The state of AMD RX 7000 Series VFIO Passthrough (April 2024)

With the last few months I have had time to dive into and figure out exactly what is going on with the 7000 series GPUs, what works, what does not, and what is really going on here both at a technical level and corporate level at AMD.

Note: This is not a guide, the idea of this article is to correct some misunderstood issues/problems and hopefully answer some of the questions people have on why these GPUs seem to behave so erratically in VFIO use cases.

The Reset Issue

Yes, it’s back again, the RX 7000 series GPUs do not reset. So what? what are the implications, etc…

  1. If the GPU has crashed due to a fault and/or bug, or whatever, it can’t be brought back into a good state reliably. Sometimes it is still recoverable but not always. This is not such a huge deal for us home gamers, crashes of this nature are somewhat rare and we all know we should shutdown the guest OS when stopping the VM.
  1. If the GPU has been used in Windows, or Linux, the drivers upload firmwares to the GPU to operate on.
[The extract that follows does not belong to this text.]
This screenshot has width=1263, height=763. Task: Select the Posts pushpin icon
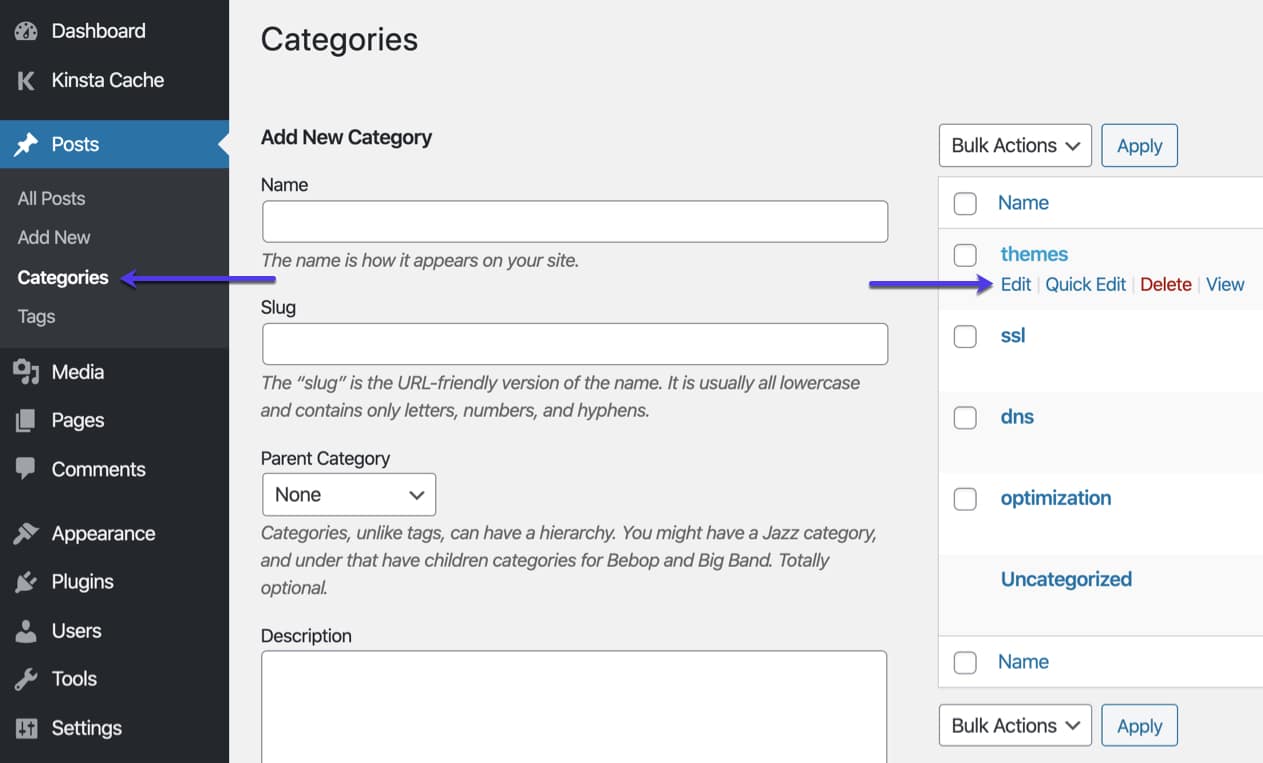pyautogui.click(x=24, y=144)
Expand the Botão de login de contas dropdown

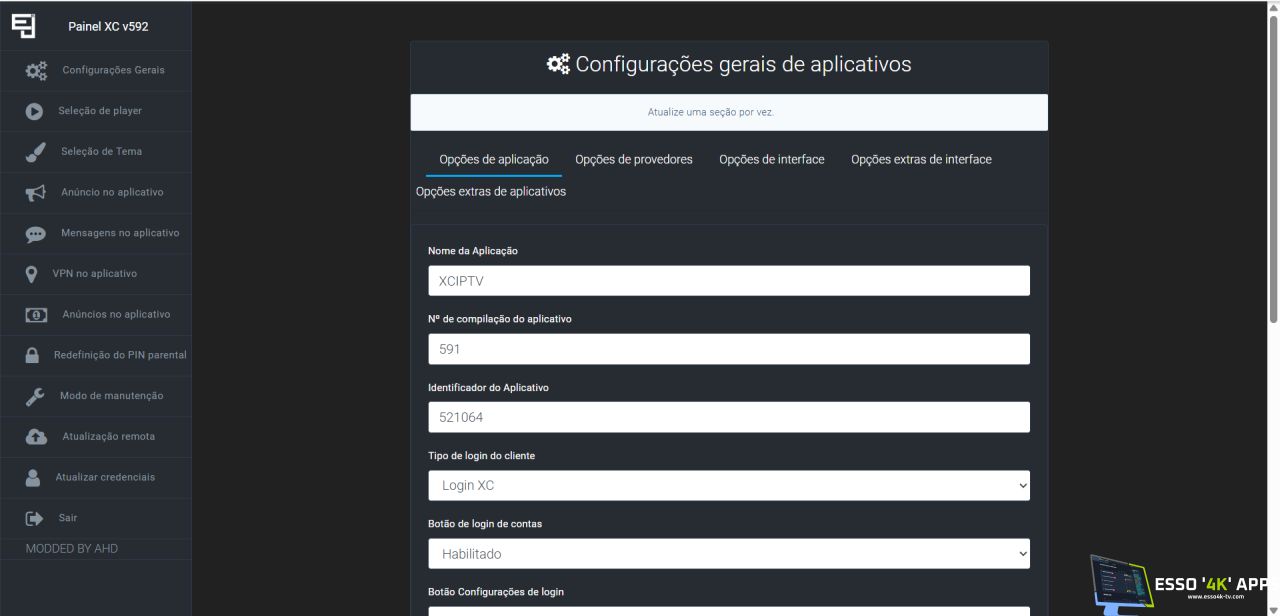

The firmware images used are different and incompatible, the firmware for Linux does not work with the Windows drivers, etc. Without the abillity to reset the GPU there is no way to unload/reset the GPU to accept a different firmware.

  2. Once the GPU has been posted once by either your motherboard BIOS or the VMs BIOS, allowing it to POST again, will corrupt the GPUs state, usually requiring a cold boot of the host system to recover it.

What is being done about this

Until recently not much unfortunately, however I can say that things seem to have started to move.

“The” post I made on reddit to draw attention to this issue (again) this time fell on the ears of some VERY large organisations, some of which have quite substantial pull with AMD (one of which AMD is their client, not the other way around). These clients raised this as an issue with AMD internally, and has had the attention of management all the way up the tree to Lisa Su herself (so I am told anyway).

While there is no commitment or comment from AMD on fixing any specific GPU families yet (if it’s even possible for already released generations), it seems they now are acutely aware of the importance of addressing this, not just for VFIO usage, but compute and ML applications.

Limitations when using this GPU for VFIO passthrough

If your guest is Windows, do not allow the host’s amdgpu kernel module to bind to the GPU ever. This means, no dynamic bind/unbind of the device to use outside of a Windows VM.

If your guest is Linux, in theory it should be fine to bind/unbind on the host, but I have not tested this. There might be some issue with firmware version missmatches but this would require testing to confirm.

Allow your BIOS to post the GPU with your system, but prevent the guest VM from attempting to post it again. The easiest way to do this is to provide a VGA ROM to the device that is invalid.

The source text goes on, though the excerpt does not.